Originally posted by: BenSkywalker
Interior levels in FC that means 640x480- and the FPS still fall well under reasonable levels on my R9800Pro.



And it would on an 6800u-ee as well, many spots on Far Cry are very cpu limited.
 
Painkiller

The average level is 350,000 polygons, and also incorporates advanced vertex and pixel shaders, including water, glass, volumetric lights and fog, etc.

Painkiller

Adrian: Pure miscalculation. We forgot we always add more and more cool stuff. We cannot let it go. It's a bad habit, but the game will benefit.


GH: At the expense of the technological edge?

Adrian: On the contrary. We're adding shaders like there's no tomorrow.




 
As I already pointed out, the 4AA/AF benches are not comparable with the lousy 4AA the FX card is doing, besides it?s Brilinear and new aggressive filtering ?

The 2x benches show the 5950 in the lead over the R9700Pro also where the AA is comparable. As far as texture filtering goes, the R9800Pro's is very poor at best to start with. Excessive aliasing due to bare minimum interpolation and off angles are still an issue. I understand what you are saying about the NV3X's filtering, but it is comparing two different types of very poor filtering and focusing on the weaknesses of one or the other. Besides all of that, if this game was remotely as shader intensive as some are indicating the R9700Pro should be killing the 5950 at all settings.

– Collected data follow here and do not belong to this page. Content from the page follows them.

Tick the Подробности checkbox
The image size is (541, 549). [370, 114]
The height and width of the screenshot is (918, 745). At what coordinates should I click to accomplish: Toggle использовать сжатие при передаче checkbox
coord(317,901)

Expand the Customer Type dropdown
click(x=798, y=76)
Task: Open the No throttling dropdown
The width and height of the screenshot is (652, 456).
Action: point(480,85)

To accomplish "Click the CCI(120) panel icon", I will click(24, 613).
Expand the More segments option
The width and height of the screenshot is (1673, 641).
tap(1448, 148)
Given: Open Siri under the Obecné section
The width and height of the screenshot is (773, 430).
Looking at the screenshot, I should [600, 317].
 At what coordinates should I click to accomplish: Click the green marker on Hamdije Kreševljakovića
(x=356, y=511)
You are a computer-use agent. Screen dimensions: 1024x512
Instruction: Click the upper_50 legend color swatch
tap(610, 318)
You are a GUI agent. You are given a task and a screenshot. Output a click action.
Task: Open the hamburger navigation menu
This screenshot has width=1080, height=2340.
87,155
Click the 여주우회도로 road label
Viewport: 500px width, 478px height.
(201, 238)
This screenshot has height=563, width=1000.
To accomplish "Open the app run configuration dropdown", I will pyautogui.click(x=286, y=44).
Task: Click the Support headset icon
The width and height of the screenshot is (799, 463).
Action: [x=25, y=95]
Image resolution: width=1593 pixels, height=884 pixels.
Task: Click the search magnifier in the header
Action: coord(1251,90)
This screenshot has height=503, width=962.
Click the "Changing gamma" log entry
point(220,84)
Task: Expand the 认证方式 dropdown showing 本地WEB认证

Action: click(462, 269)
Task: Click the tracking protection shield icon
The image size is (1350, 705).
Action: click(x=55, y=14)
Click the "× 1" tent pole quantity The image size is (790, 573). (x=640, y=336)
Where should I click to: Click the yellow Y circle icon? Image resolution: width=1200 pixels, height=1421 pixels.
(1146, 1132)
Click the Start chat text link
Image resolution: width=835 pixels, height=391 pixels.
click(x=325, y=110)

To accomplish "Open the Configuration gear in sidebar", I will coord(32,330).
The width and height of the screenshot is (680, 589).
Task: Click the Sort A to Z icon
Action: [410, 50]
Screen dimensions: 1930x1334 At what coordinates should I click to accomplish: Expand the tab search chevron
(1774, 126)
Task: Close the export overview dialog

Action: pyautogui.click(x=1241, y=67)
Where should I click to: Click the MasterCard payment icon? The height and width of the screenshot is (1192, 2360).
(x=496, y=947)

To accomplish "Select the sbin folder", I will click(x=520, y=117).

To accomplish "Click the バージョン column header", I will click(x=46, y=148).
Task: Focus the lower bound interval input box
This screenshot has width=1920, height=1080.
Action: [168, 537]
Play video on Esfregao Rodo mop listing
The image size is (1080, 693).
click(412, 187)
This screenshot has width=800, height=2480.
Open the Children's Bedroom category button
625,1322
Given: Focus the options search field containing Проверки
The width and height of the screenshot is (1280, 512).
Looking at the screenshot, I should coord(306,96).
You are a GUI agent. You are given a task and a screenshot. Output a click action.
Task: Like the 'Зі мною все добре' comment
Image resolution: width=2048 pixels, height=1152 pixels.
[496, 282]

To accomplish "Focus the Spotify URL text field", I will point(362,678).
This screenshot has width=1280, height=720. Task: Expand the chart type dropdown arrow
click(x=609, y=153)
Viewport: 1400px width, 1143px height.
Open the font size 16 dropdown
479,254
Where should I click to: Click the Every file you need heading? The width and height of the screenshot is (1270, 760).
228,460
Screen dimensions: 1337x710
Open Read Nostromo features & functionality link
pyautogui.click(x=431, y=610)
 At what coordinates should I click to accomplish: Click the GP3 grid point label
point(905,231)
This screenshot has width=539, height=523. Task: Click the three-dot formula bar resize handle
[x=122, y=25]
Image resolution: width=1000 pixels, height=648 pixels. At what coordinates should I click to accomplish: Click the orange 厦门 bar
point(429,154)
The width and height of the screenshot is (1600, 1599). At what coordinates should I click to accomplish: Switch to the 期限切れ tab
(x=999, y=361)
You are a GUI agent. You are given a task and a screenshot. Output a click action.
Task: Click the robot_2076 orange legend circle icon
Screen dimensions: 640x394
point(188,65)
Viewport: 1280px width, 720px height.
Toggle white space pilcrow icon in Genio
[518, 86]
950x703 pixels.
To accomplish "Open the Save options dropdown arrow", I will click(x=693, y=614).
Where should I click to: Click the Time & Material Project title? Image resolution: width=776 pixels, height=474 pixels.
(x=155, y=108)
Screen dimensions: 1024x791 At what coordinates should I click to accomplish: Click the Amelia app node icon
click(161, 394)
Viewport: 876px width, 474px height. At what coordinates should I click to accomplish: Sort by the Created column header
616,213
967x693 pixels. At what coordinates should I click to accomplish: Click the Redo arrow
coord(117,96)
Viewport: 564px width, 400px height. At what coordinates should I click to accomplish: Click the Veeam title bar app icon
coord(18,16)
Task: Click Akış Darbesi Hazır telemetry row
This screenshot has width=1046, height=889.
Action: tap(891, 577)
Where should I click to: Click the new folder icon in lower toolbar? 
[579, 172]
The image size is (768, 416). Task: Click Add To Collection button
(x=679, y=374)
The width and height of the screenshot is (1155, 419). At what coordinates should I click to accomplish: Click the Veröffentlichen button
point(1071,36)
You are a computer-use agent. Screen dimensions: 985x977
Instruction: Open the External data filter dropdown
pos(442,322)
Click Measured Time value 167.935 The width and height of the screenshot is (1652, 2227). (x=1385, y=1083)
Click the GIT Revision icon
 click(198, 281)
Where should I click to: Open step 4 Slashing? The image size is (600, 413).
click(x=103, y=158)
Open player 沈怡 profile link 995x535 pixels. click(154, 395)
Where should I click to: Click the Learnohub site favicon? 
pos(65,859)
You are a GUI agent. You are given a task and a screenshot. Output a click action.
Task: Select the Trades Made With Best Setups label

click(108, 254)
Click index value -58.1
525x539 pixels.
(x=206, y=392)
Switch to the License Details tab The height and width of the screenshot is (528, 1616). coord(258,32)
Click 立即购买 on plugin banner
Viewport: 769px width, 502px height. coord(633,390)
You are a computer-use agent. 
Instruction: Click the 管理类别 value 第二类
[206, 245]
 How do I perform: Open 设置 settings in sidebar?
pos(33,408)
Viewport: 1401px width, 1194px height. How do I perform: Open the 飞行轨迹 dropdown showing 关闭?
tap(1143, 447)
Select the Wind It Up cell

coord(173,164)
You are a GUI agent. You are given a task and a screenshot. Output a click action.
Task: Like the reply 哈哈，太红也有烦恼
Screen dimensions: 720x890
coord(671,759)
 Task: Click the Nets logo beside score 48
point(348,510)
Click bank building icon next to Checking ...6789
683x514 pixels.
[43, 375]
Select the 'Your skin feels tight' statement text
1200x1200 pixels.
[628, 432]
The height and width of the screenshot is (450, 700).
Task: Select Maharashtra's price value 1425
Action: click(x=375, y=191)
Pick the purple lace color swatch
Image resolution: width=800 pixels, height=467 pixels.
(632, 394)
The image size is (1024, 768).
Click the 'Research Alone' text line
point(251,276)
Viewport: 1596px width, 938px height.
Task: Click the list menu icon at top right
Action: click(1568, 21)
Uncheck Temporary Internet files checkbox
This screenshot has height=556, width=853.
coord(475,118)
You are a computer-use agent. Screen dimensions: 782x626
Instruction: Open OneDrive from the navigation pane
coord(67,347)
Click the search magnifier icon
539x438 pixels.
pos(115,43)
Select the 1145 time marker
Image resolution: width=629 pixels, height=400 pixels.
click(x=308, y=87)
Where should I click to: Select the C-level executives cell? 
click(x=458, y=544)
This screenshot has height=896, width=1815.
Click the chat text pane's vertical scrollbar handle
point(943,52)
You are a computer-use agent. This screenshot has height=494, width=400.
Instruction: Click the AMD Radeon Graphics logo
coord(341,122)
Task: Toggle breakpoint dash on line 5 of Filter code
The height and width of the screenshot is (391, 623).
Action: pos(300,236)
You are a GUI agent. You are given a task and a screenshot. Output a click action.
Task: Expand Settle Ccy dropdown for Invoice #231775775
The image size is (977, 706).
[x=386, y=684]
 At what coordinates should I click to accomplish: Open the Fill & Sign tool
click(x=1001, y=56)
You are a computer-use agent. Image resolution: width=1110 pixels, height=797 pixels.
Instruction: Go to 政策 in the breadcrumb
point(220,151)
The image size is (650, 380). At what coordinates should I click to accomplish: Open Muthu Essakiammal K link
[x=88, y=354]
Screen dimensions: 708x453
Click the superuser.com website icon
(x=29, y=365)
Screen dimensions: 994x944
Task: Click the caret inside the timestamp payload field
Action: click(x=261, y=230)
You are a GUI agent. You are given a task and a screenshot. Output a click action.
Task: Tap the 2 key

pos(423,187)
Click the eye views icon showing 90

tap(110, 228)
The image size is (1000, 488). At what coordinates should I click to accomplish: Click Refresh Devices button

You can find some benches where the 9600XT is besting the 5950 in shader limited situations- DFBHD is not very shader intensive no matter what the developers try and imply.

I'm just saying that they are obviously using different paths so it is unreasonable to assume the benchmarks are comprable. Do you have benchmarks to substantiate your claim to the contrary?

Posted them a while ago, I'd have to rerun them at this point although I honestly suggest for people just to use 3DAnalyze and see for themselves.

And it would on an 6800u-ee as well, many spots on Far Cry are very cpu limited.

I'm not talking about levels like the Volcano(when you are working you way up to it actually), just the interior levels in general. Dropping the shaders all the way down gives me very smooth framerates in these instances- something that the CPU is not responsible for. Actually, just checked the link you provided(the CB link) and they have some FC benches where the 9700Pro is just under 35FPS average running 1024x768 no AA/AF while the fastest parts are a bit under 90FPS.

Blastman-

Where are these shaders in Painkiller? I went out and bought the game because of how impressive people said it was, it looks dated at best.
 
My 5900XT, even overclocked, is showing its age. However, it plays my games just fine ATM, and I could care less about the score I recieve on a tech demo. By the time games are out that look like 3DMark 05, this card will be in my low end machine anyways.
 
Put it this way .... if your current selection of games (emphasis on the word current) does not include any pixel shader built into the game, then be happy with your 5900. I am, since I can't figure out how to play 3dMark on my PC .... WASD keys don't work.

Point being, this is a BENCHMARK, not a GAME. For what I am now playing, I enjoy my 5900. Next year, I won't be saying that when I'm playing newer games, but who cares ? I also won't be using that 5900 in a year on my main rig. 3dMark is designed to sell video cards ... why else do you see ATI and Nvidia supplying monetary 'gifts' to Futuremark ??
 
Originally posted by: BenSkywalker
Complete BS given the benchmarks on the web.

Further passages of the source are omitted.